A questi due indicatori se ne aggiunge un terzo. Gli investitori internazionali hanno cominciato a vendere i titoli di Stato italiani. La quota nei loro portafogli è scesa, nel secondo trimestre, di circa 3 punti percentuali, al 24%. Bankitalia fa osservare che questa è «La variazione negativa più alta dal secondo trimestre 2012», poi proseguita nel terzo trimestre «Sebbene a un ritmo più moderato». La Banca centrale ricorda che il nostro Paese ha come scudo protettivo alle turbolenze dei mercati, un basso indebitamento del settore privato, un elevato avanzo commerciale e una posizione debitoria netta verso l'estero che se pressoché azzerata. Inoltre «l'elevata vita media residua del debito pubblico rallenta la trasmissione dell'aumento dei rendimenti dei titoli di Stato al costo medio del debito».

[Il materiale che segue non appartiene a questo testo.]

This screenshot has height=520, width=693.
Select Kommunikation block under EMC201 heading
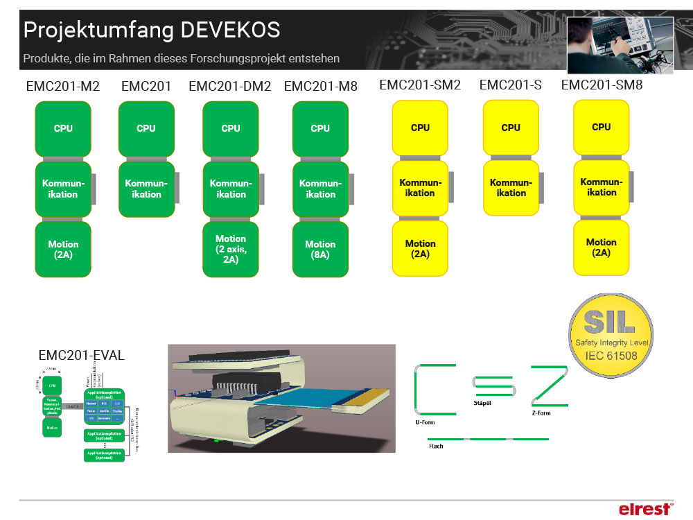pyautogui.click(x=146, y=189)
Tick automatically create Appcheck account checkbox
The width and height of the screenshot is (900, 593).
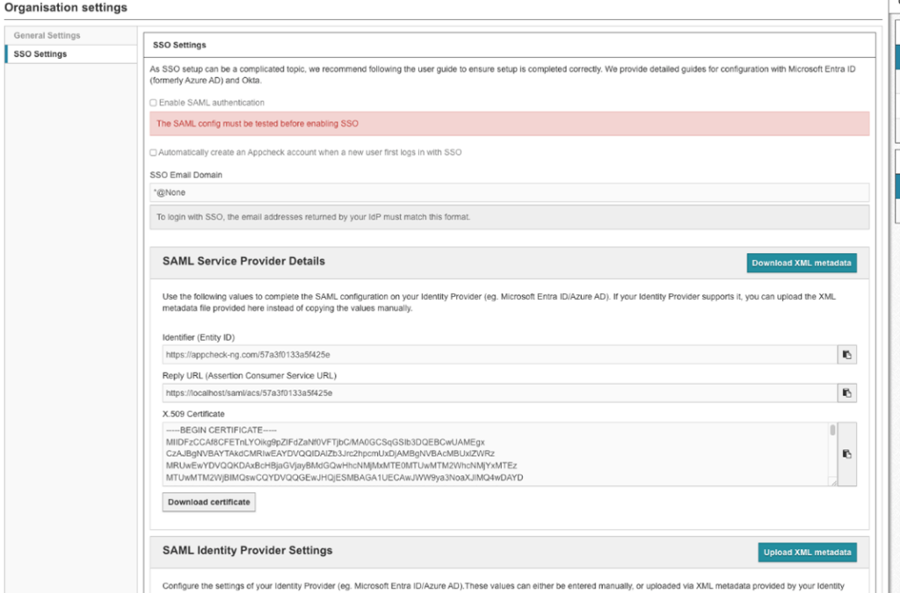[x=154, y=152]
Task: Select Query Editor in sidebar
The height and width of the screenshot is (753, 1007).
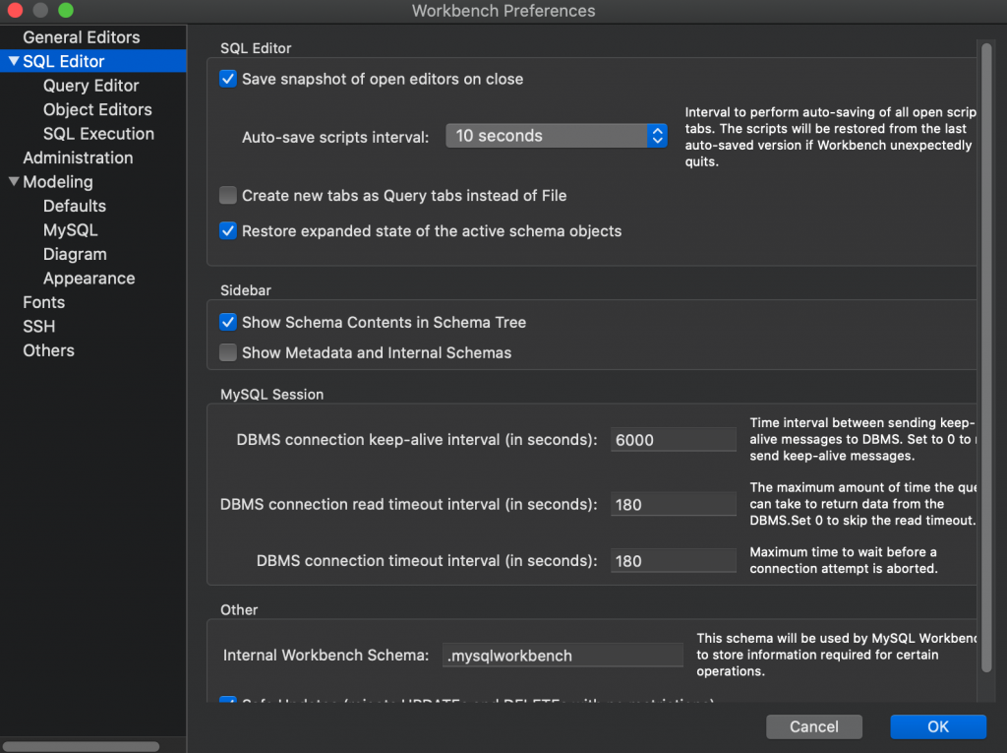Action: pyautogui.click(x=90, y=86)
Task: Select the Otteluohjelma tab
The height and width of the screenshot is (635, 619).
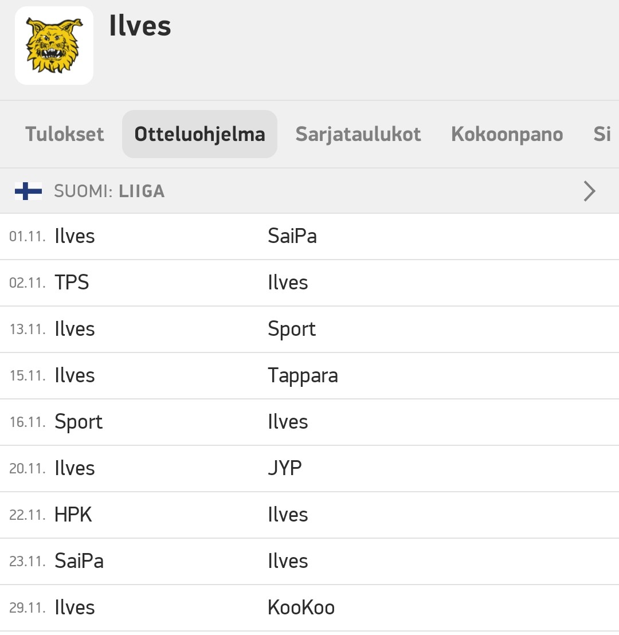Action: (199, 134)
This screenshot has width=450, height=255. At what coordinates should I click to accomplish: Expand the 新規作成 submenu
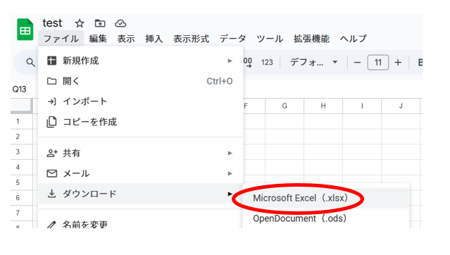[x=141, y=61]
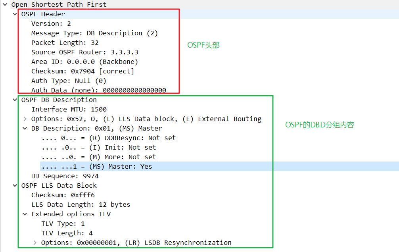Collapse the DB Description: 0x01 subtree
Image resolution: width=399 pixels, height=252 pixels.
click(25, 128)
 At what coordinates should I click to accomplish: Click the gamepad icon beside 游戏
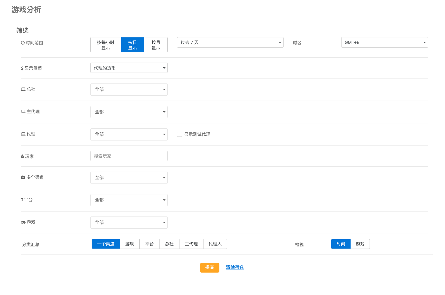[23, 222]
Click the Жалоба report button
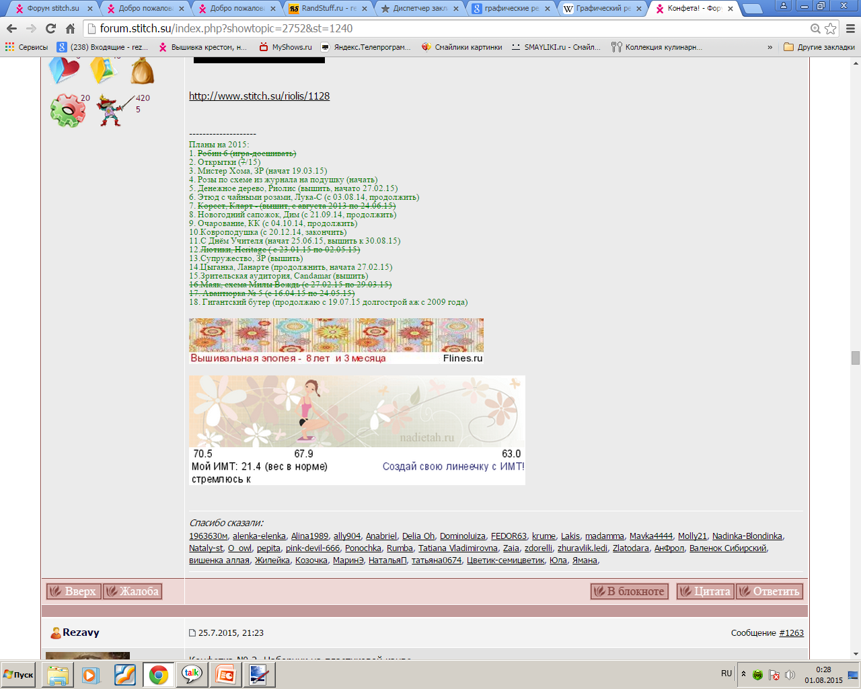This screenshot has height=689, width=861. [x=133, y=591]
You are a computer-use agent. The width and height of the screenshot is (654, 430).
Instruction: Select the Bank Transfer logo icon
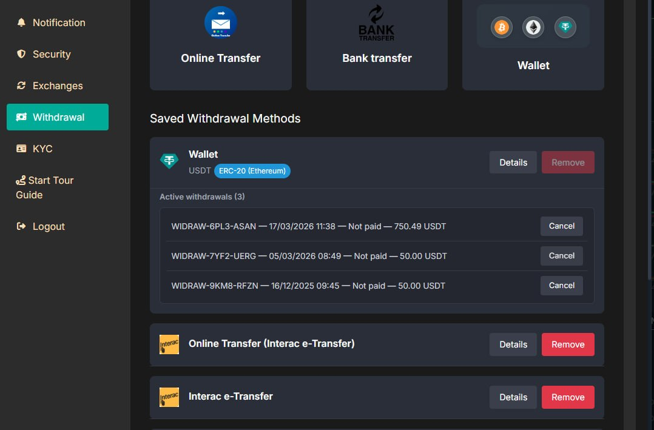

Il Rapporto sottolinea che l’Italia non può non subire l’impatto di eventi che fanno parte dell’economia mondiale. A cominciare dalla guerra dei dazi: «Il protrarsi dei contrasti commerciali può avere conseguenze negative sulla crescita e le delle condizioni finanziarie a livello globale sono divenute meno espansive». Nel Vecchio continente si annota che le"banche sono solide", ma su tutto aleggia "l'levata l'incertezza sull'esito dei negoziati per la Brexit". Bankitalia traccia quindi uno scenario di quello che potrebbe accadere con l’aumento ulteriore dello spread. In presenza di rendimenti “elevati e persistenti" dei titoli di Stato, si avrebbero una serie di conseguenze a catena. I rincari dei rendimenti, si legge nel Rapporto, «Ostacolano il calo del rapporto debito/PIL, riducono il valore della ricchezza delle famiglie, frenano e rendono più oneroso il credito al settore privato, peggiorano le condizioni di liquidità e la patrimonializzazione di banche e assicurazioni». Sono soprattutto le banche esposte al maggior rischio a causa degli investimenti necessari a coprire gli impegni presi con la clientela e dell'elevata quota di titoli di Stato in portafoglio. Questo si tradurrebbe per i risparmiatori in minor denaro a disposizione e a condizioni più stringenti e più onerose.